____ Exercise materials

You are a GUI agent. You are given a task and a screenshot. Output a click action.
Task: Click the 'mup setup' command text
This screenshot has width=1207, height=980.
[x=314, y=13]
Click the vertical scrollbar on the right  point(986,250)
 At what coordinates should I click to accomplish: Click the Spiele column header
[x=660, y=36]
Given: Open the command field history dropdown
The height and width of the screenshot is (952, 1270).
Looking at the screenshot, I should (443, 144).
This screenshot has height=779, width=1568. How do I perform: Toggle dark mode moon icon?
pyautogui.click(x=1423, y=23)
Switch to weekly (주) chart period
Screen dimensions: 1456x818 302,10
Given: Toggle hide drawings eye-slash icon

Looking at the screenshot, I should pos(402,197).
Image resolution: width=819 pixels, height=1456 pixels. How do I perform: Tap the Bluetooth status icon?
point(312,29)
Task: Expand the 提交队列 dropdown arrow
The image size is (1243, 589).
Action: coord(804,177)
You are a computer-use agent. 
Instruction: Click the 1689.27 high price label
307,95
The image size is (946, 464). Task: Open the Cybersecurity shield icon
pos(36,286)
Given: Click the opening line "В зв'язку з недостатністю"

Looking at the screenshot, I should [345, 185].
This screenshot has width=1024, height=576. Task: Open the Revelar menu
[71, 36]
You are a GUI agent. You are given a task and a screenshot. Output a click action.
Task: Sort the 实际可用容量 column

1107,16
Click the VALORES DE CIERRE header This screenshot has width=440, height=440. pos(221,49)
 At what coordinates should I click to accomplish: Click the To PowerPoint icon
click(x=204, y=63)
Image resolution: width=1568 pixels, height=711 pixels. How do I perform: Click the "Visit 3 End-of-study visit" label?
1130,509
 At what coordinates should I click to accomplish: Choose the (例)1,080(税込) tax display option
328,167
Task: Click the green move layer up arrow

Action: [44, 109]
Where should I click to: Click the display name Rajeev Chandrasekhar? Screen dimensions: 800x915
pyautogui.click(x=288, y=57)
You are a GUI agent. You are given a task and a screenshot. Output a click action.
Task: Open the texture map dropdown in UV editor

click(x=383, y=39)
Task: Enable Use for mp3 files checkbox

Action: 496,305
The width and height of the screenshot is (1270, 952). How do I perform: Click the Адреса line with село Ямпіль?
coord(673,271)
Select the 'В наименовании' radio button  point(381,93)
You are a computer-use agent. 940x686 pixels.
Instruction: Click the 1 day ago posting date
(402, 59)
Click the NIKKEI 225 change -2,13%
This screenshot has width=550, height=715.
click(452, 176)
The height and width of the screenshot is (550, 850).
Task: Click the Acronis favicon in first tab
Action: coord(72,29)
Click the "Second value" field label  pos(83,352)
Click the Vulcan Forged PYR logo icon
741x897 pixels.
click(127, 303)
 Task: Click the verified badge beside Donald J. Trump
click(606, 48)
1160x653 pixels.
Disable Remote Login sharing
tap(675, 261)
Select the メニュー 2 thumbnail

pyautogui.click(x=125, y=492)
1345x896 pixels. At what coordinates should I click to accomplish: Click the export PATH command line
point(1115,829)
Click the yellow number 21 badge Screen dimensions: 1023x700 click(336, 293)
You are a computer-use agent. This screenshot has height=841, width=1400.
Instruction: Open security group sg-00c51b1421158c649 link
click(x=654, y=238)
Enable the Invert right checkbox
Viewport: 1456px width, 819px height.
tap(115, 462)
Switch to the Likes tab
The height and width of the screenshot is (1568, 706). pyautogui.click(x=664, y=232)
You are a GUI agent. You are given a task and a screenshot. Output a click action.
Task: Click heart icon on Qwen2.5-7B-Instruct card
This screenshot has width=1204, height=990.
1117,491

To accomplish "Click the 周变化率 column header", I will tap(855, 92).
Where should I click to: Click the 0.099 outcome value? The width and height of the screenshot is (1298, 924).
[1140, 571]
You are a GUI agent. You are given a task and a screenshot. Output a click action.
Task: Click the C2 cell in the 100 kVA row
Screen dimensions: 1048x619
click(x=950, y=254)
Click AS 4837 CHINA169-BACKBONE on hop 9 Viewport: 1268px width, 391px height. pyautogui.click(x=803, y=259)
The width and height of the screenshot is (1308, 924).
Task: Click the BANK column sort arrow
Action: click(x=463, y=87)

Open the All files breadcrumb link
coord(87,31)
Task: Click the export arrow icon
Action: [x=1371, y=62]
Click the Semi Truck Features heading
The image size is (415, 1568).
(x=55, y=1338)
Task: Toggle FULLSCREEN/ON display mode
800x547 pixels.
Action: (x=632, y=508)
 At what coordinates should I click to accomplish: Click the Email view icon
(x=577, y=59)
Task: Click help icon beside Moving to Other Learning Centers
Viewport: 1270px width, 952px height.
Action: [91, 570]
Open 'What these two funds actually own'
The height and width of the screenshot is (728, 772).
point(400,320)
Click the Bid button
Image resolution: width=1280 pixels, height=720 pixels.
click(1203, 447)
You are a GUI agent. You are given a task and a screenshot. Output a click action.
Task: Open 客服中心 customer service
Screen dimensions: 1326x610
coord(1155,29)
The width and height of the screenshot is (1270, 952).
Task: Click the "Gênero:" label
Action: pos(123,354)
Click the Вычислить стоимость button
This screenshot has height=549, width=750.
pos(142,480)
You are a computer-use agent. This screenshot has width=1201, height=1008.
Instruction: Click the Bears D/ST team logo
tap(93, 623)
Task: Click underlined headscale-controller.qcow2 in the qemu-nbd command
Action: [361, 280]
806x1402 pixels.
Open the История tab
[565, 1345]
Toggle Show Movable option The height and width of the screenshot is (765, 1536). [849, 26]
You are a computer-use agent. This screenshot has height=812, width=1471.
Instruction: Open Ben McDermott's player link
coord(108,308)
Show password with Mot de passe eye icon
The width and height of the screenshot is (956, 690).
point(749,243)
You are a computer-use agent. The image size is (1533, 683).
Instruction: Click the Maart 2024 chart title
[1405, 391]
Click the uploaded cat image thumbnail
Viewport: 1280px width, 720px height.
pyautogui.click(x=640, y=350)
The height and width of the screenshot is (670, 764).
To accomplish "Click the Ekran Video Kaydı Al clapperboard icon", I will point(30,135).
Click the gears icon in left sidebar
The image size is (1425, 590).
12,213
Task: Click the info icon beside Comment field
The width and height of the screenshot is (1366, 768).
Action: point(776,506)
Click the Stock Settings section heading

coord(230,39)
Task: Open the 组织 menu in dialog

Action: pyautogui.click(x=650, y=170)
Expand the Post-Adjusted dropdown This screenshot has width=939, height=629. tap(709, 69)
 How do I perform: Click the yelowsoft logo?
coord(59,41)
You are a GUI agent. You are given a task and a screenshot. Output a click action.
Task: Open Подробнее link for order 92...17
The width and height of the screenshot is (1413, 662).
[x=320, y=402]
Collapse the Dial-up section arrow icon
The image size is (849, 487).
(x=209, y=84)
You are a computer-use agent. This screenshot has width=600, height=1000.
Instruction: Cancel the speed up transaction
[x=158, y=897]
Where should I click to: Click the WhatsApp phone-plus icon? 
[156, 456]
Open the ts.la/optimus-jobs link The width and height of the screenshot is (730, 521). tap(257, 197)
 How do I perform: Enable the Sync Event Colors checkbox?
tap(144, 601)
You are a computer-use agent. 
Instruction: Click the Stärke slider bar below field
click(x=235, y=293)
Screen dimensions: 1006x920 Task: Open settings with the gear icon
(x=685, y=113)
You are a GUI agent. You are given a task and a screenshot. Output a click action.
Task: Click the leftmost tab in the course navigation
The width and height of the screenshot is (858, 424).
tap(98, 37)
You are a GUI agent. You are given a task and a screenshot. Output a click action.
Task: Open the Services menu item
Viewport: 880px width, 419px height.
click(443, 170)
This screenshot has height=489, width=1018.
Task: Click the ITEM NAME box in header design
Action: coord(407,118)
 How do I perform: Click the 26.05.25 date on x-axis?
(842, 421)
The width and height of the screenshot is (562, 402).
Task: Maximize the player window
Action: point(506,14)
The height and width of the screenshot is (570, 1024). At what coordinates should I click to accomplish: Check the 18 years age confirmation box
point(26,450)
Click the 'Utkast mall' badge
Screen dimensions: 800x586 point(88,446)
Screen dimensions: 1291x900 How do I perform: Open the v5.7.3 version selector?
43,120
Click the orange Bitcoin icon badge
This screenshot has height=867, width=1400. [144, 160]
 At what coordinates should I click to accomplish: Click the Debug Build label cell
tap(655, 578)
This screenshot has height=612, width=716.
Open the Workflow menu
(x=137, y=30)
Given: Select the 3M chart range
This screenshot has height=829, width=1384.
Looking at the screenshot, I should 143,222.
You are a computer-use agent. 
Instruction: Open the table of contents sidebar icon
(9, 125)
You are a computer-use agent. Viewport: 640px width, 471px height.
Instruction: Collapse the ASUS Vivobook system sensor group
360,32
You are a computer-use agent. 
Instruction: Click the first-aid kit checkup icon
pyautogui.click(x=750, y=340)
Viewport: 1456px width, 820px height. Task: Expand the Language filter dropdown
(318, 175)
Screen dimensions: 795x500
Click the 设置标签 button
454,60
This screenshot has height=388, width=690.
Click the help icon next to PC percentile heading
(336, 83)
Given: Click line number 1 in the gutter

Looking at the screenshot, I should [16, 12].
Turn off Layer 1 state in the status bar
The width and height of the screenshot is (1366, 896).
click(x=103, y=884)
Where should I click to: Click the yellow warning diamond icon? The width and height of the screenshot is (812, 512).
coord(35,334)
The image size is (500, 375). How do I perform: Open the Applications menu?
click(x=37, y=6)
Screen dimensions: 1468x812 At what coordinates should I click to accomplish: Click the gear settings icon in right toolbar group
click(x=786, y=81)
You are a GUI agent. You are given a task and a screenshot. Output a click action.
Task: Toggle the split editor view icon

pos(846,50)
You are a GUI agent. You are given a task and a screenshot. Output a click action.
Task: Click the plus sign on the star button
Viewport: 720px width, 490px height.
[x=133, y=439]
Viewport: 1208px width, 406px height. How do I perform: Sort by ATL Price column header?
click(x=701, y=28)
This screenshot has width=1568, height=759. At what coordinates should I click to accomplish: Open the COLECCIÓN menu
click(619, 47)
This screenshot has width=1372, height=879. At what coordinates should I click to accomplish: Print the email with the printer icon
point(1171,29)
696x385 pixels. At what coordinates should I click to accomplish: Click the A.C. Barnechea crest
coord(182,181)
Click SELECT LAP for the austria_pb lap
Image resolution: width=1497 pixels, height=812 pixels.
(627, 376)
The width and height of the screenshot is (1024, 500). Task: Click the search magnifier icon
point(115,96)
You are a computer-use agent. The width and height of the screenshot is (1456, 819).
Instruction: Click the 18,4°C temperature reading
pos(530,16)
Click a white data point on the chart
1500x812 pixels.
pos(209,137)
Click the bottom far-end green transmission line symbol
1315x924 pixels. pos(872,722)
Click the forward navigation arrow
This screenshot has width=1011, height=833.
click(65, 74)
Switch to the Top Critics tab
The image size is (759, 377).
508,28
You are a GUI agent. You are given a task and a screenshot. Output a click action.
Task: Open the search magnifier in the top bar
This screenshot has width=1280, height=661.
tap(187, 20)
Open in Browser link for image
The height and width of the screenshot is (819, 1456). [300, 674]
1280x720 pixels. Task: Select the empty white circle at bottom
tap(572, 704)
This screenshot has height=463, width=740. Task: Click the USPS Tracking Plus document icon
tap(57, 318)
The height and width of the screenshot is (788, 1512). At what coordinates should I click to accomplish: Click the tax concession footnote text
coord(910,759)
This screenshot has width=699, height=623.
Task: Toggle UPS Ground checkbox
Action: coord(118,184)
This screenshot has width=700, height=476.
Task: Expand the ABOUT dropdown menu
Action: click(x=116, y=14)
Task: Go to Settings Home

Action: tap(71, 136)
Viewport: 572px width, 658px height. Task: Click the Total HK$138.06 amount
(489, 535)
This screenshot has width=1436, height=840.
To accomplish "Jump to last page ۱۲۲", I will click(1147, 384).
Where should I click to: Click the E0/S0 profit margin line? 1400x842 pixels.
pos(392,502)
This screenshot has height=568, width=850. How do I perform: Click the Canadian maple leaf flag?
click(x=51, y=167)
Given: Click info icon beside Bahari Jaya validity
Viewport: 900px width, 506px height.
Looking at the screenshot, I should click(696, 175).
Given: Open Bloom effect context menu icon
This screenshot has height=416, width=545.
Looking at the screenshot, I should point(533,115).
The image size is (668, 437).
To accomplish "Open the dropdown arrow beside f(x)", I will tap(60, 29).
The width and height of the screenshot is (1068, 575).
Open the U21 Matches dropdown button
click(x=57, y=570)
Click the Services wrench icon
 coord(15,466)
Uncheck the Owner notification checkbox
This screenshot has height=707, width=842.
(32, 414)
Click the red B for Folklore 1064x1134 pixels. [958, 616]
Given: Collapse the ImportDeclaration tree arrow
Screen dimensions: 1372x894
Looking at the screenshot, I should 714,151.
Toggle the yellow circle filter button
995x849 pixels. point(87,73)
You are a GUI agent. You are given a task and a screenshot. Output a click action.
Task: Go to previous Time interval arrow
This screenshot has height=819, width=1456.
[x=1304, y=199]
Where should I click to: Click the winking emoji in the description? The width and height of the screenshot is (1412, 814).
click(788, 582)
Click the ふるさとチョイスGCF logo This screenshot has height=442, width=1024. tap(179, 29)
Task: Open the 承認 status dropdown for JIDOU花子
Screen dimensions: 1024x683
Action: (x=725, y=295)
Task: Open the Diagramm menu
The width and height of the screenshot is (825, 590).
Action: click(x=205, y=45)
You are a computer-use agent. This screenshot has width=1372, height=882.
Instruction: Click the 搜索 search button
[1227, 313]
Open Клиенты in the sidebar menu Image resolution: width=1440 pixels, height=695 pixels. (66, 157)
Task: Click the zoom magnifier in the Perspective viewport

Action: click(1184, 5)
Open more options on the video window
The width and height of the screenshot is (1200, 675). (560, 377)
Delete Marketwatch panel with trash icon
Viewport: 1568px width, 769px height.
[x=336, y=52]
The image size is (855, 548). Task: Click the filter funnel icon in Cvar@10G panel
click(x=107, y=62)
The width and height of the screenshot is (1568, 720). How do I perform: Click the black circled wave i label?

________

Task to complete:
Reproduce the lines of the material word for word, starting at the line containing "Task: Open the 组织 menu in dialog" and ending at the line containing "(x=209, y=84)".

Written solution:
Task: Open the 组织 menu in dialog

Action: pyautogui.click(x=650, y=170)
Expand the Post-Adjusted dropdown This screenshot has width=939, height=629. tap(709, 69)
 How do I perform: Click the yelowsoft logo?
coord(59,41)
You are a GUI agent. You are given a task and a screenshot. Output a click action.
Task: Open Подробнее link for order 92...17
The width and height of the screenshot is (1413, 662).
[x=320, y=402]
Collapse the Dial-up section arrow icon
The image size is (849, 487).
(x=209, y=84)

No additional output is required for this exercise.